Saturday, November 23, 2024

Weekend Words

From Water My Soul...

 Life's Crossroads 

Read Isaiah 40:18-25; Hebrews 13:7-17

Artwork by Sarah Addison Allen

Our property terminates at the edge of a mountain.  It really seems to be the end of civilization.  But if you wade through the underbrush and angle down off the mountain, you come to a road and buildings in a surprisingly short time.

What marks the end of our property is the start of someone else's land.  What we see as the conclusion, someone else sees as the beginning.  The difference is simply in how we view it.

Sometimes we encounter days that seem like endings: God has placed a period where we'd like a comma to be.  But just as often, what we view as the end is really a beginning after all.

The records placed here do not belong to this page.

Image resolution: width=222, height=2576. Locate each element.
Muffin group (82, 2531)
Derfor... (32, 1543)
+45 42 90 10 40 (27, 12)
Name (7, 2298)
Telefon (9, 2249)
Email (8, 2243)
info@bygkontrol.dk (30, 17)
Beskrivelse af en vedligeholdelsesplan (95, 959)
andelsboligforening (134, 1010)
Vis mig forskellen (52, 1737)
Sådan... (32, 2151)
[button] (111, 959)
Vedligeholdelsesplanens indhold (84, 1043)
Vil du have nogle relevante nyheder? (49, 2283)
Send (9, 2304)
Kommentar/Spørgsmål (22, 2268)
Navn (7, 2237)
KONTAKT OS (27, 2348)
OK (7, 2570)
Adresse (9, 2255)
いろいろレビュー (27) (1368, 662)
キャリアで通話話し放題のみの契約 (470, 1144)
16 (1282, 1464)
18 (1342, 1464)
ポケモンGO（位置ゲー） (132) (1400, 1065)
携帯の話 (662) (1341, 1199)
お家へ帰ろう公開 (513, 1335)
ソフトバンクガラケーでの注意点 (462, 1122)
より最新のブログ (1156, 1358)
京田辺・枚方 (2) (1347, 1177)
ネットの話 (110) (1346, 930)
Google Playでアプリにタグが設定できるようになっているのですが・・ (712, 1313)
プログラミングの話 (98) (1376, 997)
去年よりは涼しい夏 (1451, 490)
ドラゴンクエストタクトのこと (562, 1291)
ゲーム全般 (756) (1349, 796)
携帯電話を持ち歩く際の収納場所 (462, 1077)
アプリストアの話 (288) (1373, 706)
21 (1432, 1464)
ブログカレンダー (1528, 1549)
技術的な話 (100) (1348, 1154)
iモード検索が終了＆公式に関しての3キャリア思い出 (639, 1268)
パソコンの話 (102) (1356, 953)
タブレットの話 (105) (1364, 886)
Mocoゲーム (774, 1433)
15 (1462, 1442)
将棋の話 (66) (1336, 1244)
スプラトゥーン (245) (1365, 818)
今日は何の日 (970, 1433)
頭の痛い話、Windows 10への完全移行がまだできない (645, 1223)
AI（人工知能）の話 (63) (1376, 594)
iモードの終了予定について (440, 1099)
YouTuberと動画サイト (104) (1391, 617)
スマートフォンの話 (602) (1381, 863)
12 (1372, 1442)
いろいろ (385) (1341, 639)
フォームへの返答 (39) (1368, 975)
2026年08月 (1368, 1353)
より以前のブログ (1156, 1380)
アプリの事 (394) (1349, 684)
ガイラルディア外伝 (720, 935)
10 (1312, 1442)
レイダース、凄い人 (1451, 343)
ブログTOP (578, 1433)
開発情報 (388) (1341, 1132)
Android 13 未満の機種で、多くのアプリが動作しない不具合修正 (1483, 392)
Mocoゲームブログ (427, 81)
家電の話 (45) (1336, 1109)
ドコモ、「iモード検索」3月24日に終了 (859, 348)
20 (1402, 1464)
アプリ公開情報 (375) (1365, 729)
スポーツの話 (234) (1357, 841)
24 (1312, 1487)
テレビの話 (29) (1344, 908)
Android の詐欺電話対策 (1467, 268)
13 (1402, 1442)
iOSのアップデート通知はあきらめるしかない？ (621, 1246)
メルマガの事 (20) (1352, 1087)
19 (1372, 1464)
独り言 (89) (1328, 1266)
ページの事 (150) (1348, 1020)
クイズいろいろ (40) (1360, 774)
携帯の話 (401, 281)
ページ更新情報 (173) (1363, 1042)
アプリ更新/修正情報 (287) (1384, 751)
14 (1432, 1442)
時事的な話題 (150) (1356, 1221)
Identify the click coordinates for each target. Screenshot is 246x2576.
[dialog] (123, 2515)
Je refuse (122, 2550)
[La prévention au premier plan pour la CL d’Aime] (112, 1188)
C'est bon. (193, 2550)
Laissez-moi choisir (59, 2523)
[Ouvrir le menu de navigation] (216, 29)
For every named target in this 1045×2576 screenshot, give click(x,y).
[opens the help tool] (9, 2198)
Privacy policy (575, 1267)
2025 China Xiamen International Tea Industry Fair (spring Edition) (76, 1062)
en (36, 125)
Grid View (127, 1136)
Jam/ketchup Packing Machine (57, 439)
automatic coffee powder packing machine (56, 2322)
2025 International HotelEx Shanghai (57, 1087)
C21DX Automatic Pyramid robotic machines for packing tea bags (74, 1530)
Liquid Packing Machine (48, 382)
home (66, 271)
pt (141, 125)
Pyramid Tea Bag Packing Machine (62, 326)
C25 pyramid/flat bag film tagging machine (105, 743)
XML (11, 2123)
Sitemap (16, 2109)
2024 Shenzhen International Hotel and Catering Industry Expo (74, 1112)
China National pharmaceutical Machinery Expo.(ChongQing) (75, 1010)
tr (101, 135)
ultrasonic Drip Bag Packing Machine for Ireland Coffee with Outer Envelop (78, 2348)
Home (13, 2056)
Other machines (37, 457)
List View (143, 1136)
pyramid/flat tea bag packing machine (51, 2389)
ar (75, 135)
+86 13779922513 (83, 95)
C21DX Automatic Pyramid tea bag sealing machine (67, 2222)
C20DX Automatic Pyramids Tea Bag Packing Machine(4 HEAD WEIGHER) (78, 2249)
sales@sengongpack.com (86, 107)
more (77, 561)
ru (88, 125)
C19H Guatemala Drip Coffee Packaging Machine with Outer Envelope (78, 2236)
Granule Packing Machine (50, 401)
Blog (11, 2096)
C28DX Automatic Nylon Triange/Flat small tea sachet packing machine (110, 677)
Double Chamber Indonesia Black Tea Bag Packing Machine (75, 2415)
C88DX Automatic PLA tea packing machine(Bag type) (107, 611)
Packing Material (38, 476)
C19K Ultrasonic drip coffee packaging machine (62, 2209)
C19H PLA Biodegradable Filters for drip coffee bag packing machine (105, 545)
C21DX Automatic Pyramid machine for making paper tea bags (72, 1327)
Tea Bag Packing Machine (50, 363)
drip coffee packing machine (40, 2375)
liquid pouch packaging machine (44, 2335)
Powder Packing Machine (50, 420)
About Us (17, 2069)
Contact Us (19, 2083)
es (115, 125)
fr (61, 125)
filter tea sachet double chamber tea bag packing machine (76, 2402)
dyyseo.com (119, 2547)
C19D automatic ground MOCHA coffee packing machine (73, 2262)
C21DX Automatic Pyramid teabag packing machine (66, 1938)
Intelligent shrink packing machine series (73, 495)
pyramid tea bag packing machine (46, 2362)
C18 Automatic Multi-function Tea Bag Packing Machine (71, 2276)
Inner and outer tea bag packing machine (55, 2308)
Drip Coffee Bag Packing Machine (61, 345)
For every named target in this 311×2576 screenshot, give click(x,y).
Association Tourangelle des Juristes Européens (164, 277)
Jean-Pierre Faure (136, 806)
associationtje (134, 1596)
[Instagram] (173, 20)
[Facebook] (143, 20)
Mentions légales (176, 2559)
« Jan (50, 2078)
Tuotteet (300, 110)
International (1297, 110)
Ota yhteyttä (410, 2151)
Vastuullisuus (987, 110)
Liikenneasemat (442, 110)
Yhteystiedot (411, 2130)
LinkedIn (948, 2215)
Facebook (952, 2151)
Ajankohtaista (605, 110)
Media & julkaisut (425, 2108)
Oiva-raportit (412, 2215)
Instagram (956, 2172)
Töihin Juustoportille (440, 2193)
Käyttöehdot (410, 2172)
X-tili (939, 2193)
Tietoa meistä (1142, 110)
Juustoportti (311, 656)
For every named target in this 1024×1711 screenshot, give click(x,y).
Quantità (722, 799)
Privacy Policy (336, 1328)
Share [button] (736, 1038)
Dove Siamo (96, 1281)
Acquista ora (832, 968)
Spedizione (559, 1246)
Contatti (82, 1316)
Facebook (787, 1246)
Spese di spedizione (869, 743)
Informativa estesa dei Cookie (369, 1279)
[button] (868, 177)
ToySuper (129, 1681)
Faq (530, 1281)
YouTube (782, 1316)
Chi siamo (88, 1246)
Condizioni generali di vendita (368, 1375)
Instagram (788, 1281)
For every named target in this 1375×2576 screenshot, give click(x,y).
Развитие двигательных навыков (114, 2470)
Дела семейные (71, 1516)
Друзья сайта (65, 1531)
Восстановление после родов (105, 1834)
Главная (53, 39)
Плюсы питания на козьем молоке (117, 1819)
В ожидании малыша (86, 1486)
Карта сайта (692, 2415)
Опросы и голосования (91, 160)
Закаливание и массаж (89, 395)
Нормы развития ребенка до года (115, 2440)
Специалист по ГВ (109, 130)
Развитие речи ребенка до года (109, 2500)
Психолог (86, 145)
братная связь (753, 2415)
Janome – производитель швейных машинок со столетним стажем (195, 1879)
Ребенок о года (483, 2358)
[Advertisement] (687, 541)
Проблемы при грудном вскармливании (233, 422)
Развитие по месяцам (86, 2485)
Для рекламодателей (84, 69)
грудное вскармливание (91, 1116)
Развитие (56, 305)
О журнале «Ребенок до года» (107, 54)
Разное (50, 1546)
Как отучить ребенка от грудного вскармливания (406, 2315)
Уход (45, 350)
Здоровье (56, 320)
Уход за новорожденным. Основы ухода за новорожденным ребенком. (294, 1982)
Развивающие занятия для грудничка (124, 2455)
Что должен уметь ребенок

It's like a large pink ball my children once played with.  Greenish-gold lines circle it, wrapping it all the way around, and there was really no way to tell where a line began or ended.  There was only perspective.  The part we looked at could seem to be the end of that particular line.  Or the beginning. 

God has no beginning or ending, for he has always been and always will be. "It is he that sitteth upon the circle of the earth" (Isaiah 40:22).  He can see both the dawn and the sunset of our lives.

But since we can't, we frequently come to places that look like the end.  The end of hopes, goals, and fondly cherished dreams.  We lose loved ones, homes, jobs, possessions.  Life screeches to a halt and revolves around loss.  This is the end, we decide.

But then life tilts to a new start, in the same way a ball rolls, and the circle shifts.  We wade through the underbrush of grief that clogs our personal mountain and find another road and buildings, a different set of goals and dreams.  Closer to us than we would have believed.

If we walk with God on the road called life, the bends won't seem quite as alarming because we can trust that he knows what's on the other side.  The places that appear to be dead ends don't have to seem so bleak because he already knows what the new beginning will be.

If we're trusting God instead of our own resources, we can say with certainty, "Jesus Christ the same yesterday, and to day, and for ever" (Hebrews 13:8), and we can know he is beside us, unchanging.  

It takes faith to see an end as a new beginning instead.  But nothing is too hard for God, and he sees the entire circle that's our life.  He has designed the bends too.  He knows which new beginnings will cause us to walk towards him and heaven's dawn.

Artwork by Rebecca Dewey

Prayer: Lord, it's comforting to believe that you are watching over the endings and the beginnings of my life.  May each new start find me closer to you.